[Start]

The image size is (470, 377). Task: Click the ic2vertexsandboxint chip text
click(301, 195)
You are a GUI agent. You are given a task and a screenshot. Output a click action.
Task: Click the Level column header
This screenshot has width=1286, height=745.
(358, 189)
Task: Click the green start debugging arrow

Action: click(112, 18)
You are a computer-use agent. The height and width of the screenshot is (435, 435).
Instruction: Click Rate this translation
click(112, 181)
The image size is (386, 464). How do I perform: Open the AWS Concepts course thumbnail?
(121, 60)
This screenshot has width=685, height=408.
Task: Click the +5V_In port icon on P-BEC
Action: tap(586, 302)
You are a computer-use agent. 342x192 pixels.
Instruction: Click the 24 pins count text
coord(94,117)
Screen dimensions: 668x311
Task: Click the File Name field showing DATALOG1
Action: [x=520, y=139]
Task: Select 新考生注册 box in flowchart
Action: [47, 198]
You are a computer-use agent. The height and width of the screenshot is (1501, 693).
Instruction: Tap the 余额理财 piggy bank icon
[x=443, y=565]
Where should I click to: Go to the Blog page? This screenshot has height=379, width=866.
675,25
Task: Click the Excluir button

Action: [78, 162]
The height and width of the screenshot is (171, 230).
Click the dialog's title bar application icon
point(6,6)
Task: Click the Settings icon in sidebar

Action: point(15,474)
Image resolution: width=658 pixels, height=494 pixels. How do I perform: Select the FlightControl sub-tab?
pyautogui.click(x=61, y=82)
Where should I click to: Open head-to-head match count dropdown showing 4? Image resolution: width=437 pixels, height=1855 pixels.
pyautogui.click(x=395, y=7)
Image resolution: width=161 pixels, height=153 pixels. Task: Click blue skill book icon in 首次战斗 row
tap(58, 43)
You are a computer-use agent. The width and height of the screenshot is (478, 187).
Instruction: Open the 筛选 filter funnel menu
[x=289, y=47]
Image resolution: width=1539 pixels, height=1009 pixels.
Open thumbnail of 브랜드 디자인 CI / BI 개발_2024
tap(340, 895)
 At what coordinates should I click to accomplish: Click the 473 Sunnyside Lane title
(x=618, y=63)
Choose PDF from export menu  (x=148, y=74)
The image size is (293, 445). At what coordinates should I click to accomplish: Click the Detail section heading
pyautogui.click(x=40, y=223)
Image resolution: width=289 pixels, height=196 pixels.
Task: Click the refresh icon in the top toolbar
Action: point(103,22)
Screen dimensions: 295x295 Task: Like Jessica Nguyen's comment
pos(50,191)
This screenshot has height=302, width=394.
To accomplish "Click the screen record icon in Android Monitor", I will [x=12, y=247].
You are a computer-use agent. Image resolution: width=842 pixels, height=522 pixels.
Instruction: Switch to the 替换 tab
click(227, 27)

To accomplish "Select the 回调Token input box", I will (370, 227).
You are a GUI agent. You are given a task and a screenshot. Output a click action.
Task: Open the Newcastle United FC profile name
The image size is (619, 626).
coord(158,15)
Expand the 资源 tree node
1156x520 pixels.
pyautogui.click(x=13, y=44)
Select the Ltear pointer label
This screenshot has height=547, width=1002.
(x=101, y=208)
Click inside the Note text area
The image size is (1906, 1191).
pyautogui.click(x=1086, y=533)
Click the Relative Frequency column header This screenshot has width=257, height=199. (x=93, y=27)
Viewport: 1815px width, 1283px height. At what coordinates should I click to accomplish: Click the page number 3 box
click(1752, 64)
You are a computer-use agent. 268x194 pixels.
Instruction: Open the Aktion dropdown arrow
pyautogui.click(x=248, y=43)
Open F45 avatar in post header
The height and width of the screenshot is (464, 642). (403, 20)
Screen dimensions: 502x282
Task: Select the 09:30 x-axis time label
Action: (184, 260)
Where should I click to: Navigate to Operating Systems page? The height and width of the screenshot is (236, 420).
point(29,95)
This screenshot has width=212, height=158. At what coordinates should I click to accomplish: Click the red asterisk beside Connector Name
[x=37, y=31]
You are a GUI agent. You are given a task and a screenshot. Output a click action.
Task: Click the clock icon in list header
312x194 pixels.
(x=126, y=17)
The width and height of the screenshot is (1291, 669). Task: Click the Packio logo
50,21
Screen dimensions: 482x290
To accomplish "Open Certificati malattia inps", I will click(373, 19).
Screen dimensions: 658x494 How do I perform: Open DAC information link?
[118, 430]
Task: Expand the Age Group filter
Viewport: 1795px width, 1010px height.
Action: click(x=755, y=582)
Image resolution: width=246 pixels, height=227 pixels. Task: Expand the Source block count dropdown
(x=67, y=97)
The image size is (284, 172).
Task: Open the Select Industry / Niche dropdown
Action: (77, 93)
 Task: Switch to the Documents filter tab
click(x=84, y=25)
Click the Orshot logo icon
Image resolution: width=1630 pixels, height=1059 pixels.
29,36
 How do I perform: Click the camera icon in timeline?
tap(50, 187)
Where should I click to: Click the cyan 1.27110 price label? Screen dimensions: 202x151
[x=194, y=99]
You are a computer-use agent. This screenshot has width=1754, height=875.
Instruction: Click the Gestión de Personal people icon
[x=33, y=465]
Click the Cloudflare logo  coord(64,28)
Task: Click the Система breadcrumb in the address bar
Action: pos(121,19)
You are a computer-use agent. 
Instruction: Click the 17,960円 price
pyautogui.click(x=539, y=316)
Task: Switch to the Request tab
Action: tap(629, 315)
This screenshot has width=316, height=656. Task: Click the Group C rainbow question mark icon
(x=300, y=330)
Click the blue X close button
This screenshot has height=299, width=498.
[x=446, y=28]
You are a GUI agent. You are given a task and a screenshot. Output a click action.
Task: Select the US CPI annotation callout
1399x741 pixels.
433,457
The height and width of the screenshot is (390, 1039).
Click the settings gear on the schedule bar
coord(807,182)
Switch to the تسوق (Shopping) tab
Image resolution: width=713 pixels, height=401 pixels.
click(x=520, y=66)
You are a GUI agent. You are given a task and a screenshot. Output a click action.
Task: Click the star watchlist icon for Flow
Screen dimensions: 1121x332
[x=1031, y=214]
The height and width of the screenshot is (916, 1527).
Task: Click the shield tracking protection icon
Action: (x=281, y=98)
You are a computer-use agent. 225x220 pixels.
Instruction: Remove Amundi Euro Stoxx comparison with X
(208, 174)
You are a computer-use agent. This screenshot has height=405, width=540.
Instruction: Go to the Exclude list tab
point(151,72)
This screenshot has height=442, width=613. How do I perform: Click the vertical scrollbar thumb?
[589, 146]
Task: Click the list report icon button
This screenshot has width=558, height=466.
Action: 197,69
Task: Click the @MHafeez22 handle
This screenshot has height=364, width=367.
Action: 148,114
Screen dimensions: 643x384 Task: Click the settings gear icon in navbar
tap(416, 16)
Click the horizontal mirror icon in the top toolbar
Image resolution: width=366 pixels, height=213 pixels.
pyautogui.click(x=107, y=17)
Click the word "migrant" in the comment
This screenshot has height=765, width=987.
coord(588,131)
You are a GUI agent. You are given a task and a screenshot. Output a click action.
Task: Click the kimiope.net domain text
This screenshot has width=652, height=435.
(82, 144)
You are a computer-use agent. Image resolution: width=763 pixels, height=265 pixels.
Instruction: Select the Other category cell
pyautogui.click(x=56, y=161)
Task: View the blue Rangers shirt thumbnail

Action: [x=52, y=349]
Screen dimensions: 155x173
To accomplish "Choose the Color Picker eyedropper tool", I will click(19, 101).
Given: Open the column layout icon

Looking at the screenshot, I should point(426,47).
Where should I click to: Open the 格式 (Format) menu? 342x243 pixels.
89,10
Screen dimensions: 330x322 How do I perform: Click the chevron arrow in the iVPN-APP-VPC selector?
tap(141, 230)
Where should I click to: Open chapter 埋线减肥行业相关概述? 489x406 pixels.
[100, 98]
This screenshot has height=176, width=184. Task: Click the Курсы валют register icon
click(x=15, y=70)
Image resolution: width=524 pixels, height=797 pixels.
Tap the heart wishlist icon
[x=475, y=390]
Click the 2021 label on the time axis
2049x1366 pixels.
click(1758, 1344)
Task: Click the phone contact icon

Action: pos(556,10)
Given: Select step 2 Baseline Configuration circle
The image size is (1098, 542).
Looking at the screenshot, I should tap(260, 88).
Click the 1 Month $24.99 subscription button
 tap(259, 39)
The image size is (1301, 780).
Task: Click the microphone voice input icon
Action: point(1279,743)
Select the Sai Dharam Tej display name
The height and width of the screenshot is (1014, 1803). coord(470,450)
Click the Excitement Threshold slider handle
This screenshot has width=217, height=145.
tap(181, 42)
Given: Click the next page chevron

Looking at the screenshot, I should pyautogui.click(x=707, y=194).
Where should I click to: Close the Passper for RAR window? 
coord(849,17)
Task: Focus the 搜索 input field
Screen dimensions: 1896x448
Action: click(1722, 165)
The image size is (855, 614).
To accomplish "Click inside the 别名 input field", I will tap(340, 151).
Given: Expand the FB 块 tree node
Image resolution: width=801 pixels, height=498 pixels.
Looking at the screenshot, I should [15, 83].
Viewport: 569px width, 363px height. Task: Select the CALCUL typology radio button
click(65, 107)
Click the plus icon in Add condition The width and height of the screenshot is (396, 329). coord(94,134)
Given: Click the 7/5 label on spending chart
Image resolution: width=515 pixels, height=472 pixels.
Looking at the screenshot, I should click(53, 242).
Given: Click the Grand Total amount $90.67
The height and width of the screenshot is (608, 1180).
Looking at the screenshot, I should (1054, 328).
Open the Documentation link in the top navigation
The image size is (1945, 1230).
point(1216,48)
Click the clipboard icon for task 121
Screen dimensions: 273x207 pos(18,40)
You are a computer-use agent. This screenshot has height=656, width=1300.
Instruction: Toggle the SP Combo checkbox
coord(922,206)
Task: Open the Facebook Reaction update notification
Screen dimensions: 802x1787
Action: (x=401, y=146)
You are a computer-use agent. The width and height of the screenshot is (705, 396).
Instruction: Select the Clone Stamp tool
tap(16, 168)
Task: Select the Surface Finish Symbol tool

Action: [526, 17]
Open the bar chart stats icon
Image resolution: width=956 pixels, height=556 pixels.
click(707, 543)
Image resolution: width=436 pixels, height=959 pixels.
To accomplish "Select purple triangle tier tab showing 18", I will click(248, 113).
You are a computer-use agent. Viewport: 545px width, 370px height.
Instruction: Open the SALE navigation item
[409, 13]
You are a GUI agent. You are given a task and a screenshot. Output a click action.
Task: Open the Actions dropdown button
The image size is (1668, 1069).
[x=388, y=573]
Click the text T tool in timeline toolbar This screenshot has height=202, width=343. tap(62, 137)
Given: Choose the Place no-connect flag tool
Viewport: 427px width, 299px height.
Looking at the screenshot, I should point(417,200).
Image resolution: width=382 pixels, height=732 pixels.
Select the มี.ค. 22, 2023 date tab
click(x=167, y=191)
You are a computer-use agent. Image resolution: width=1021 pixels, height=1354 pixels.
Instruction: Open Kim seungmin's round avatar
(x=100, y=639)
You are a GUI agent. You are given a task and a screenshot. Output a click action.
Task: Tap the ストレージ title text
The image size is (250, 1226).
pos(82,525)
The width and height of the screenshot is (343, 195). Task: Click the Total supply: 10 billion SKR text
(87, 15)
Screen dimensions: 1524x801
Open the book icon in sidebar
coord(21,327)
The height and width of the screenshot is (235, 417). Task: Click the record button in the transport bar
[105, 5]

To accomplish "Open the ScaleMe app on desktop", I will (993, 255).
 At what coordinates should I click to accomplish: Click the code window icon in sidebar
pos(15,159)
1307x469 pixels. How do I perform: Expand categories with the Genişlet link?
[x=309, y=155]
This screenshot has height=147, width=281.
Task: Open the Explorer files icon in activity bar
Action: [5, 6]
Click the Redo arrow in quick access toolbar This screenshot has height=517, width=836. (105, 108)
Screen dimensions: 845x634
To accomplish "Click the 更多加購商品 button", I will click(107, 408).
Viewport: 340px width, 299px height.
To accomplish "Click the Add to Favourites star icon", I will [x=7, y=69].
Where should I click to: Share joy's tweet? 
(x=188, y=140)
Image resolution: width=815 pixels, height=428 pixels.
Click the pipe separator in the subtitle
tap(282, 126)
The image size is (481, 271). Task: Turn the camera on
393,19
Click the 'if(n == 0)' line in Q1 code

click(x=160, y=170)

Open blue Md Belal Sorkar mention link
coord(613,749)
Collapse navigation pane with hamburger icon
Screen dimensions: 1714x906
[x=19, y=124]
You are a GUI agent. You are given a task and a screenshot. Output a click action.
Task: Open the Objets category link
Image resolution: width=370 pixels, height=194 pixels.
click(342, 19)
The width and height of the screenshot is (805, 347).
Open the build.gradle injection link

[End]

● **Goal**
Copy everything from the line containing "Where should I click to: Share joy's tweet?" down to the last line of the rows, both ends included, without changing anything.

● **Result for this task**
Where should I click to: Share joy's tweet? 
(x=188, y=140)
Image resolution: width=815 pixels, height=428 pixels.
Click the pipe separator in the subtitle
tap(282, 126)
The image size is (481, 271). Task: Turn the camera on
393,19
Click the 'if(n == 0)' line in Q1 code

click(x=160, y=170)

Open blue Md Belal Sorkar mention link
coord(613,749)
Collapse navigation pane with hamburger icon
Screen dimensions: 1714x906
[x=19, y=124]
You are a GUI agent. You are given a task and a screenshot. Output a click action.
Task: Open the Objets category link
Image resolution: width=370 pixels, height=194 pixels.
click(342, 19)
The width and height of the screenshot is (805, 347).
Open the build.gradle injection link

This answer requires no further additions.